__TASK DESCRIPTION__:
Report each line from the listing that the string "computer" appears in.

----

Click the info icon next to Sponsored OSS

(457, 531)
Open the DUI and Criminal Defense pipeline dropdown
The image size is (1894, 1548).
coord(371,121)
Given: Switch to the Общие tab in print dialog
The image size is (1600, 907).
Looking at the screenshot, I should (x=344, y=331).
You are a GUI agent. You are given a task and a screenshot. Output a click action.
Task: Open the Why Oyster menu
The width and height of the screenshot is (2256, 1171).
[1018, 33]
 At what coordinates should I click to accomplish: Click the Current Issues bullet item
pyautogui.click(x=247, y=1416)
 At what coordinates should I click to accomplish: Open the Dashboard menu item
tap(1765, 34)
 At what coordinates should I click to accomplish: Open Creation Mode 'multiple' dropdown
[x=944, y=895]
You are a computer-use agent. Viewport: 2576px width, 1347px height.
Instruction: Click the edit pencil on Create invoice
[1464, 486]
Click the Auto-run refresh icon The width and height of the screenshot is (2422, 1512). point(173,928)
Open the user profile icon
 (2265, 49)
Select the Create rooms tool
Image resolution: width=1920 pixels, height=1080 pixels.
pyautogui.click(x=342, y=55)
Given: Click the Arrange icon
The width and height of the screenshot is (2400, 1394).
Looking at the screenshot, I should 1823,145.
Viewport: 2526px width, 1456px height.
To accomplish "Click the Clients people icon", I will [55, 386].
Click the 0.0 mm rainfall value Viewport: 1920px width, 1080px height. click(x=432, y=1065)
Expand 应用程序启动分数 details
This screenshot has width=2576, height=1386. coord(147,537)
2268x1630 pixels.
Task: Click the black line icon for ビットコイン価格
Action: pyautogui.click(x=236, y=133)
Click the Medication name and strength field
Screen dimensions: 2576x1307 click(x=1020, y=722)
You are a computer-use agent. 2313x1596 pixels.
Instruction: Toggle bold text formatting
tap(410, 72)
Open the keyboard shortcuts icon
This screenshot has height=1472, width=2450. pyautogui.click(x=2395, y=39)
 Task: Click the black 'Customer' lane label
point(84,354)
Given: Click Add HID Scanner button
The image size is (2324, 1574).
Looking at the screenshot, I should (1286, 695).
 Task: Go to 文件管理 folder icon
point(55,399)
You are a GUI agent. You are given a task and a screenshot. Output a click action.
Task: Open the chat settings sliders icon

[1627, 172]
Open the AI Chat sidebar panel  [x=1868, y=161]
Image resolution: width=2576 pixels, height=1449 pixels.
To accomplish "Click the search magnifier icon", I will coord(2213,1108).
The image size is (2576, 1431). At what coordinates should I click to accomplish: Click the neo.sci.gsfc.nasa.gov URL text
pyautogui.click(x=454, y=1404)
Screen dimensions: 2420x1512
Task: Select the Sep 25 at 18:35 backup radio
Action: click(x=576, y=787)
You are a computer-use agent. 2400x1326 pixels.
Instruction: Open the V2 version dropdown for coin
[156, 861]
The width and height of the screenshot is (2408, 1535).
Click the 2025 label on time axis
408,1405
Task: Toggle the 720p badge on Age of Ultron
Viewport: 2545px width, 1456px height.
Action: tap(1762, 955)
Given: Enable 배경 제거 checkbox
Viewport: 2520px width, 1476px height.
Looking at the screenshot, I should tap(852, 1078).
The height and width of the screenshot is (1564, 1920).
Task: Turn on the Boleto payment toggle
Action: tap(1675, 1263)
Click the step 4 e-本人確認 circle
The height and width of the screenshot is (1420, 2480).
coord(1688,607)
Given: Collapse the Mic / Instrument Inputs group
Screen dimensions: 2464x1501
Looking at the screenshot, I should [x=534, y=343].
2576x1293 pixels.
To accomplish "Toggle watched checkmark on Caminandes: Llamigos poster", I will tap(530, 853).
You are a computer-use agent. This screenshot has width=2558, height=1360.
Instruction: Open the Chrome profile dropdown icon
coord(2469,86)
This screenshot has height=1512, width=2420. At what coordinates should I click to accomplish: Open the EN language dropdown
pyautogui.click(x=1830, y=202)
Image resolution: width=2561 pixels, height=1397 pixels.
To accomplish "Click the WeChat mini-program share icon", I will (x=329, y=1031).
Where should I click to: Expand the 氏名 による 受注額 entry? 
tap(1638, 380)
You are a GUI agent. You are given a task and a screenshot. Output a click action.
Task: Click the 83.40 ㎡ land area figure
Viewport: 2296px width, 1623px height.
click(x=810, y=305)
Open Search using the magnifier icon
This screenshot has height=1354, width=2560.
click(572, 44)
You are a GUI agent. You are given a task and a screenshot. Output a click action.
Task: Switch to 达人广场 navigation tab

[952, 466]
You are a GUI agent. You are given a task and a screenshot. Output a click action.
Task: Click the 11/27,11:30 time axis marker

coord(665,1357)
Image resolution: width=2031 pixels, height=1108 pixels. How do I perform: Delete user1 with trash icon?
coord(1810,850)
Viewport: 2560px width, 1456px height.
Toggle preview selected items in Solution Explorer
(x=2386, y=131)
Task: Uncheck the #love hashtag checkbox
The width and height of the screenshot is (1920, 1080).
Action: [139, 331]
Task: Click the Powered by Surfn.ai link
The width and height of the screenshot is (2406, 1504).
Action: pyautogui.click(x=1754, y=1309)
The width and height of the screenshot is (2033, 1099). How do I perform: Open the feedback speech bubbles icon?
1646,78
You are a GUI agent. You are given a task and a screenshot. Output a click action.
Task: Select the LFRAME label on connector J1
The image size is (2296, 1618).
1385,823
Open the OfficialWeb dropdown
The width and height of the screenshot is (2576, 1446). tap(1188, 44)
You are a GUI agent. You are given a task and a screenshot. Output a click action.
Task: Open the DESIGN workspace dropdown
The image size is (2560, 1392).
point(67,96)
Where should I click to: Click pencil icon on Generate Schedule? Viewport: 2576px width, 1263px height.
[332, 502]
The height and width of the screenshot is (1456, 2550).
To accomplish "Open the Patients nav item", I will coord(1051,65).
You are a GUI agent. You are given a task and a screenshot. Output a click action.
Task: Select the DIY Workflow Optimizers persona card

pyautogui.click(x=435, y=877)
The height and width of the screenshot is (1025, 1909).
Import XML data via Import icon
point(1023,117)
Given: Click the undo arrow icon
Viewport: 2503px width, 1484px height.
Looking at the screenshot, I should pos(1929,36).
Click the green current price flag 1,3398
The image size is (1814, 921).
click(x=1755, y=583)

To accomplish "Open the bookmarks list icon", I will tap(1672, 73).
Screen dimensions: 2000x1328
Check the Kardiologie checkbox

----

__REPLY__:
You are a computer-use agent. Viewport: 2576px width, 1347px height.
You are a computer-use agent. 2313x1596 pixels.
You are a computer-use agent. 2400x1326 pixels.
You are a computer-use agent. This screenshot has width=2558, height=1360.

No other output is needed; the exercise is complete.